Afghanistan’s recent history is chaotic, fraught by periods of civil war and successive military occupations. Afghanistan’s history and our current understanding of it was considered in the seminar Archive Practicum (March–April 2012) held at the Afghan Film archive, Kabul. The Afghan Film archive includes thousands of reels of film that cover Afghanistan’s twentieth-century history. Tragically much of their film collection was destroyed by the Taliban leaving only fragments of newsreels and bits of documentary footage to give a visual angle to this history. Several of these fragments were on view in the Obserste Gasse, where we can see men moving through the streets of Kabul and even the old buddha statues at Bamiyan. These old clips are tantalising, showing us pieces and places of history we can no longer visit or inhabit. These bits of old film are simultaneously ruins and our most direct link to history we can no longer encounter. By attempting to destroy these bits of film, the Taliban actually added to their importance as records; they are now as interesting for what we think they show us of the past and then in turn for making us question what the Taliban found so threatening in them.

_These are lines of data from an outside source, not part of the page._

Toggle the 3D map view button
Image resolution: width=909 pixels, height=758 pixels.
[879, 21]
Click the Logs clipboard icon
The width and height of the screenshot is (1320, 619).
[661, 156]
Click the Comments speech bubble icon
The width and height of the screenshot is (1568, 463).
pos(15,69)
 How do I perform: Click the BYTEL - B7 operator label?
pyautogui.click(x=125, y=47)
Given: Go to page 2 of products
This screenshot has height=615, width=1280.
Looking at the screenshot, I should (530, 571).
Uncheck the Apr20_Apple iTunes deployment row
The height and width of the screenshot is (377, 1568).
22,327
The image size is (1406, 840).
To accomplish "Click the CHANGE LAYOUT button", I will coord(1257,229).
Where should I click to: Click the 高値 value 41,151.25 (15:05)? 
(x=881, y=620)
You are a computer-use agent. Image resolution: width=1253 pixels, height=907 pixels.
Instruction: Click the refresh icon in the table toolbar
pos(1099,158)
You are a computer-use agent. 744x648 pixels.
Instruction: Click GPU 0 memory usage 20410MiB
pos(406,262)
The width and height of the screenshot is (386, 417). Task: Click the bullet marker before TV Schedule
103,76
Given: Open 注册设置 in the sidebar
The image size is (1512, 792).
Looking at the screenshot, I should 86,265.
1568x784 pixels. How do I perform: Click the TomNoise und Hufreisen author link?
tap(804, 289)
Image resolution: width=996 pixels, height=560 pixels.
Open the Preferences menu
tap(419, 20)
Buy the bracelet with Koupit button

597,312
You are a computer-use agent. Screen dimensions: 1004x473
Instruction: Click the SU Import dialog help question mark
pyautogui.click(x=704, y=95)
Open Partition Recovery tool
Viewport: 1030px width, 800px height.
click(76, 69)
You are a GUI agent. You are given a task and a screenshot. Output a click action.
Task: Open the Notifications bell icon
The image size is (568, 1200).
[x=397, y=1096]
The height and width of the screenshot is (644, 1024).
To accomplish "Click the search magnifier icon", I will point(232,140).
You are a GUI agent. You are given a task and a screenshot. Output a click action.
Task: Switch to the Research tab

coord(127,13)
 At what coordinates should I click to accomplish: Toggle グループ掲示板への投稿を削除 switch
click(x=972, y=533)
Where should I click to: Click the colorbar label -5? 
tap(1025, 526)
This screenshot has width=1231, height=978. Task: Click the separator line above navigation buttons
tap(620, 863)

A sense of disjointed history is explored in relation to the personal in Jeanno Gaussi’s project Family Stories. Brought up in Kabul, Delhi and Berlin, Gaussi has attempted to reconstruct a possible family identity made up of multiple fragments of stories and conflicting memories. In 2008 on her first trip back to Kabul since 1978, Gaussi met and enlisted the services of Ustad Sharif Amin, a sign painter who had a shop near her family home in Kabul, to paint a series of family portraits based on photographs found from old albums. In this project Gaussi works to both preserve her personal heritage and the artistic heritage practiced by Amin. But here memory is mediated by a third party - an attempt to reconnect is circumvented - asking us to question whether these images really are still a personal memory or a constructed reality.
In the first volume of the three part catalogue that accompanies dOCUMENTA (13), known as The Book of Books, the entry “Afghanistan: A lexicon” provides a fascinating history of the area. But the essay’s title also includes a caveat, warning that the writing that follows is “selective; may include myth, speculation and rumour as well as facts”. Fact, fiction and memory pervade both the Afghan Seminars and resulting works that are now on view in Kassel and Kabul. In this lexicon two very poignant although easily missed entries highlight succinctly how these three facets continue to overlap and sometimes clash in “legend” - a form of collective memory - and in “reconciliation” - an act which can only happen when people want to accept the truth. This notion that “collective memory” and “consensus” are needed to move past the legends of the past to reconcile its demons remains to be achieved in Kabul. This act of reconciling with the past is very difficult for most nations, as it requires coming face to face with trauma, not simply moving away from it. Kabul was selected as it is at a turning point, but as much of the seminars, works of art and the contemporary portrayal of the countries struggles in the media reveal, we do not know what direction the turn will take.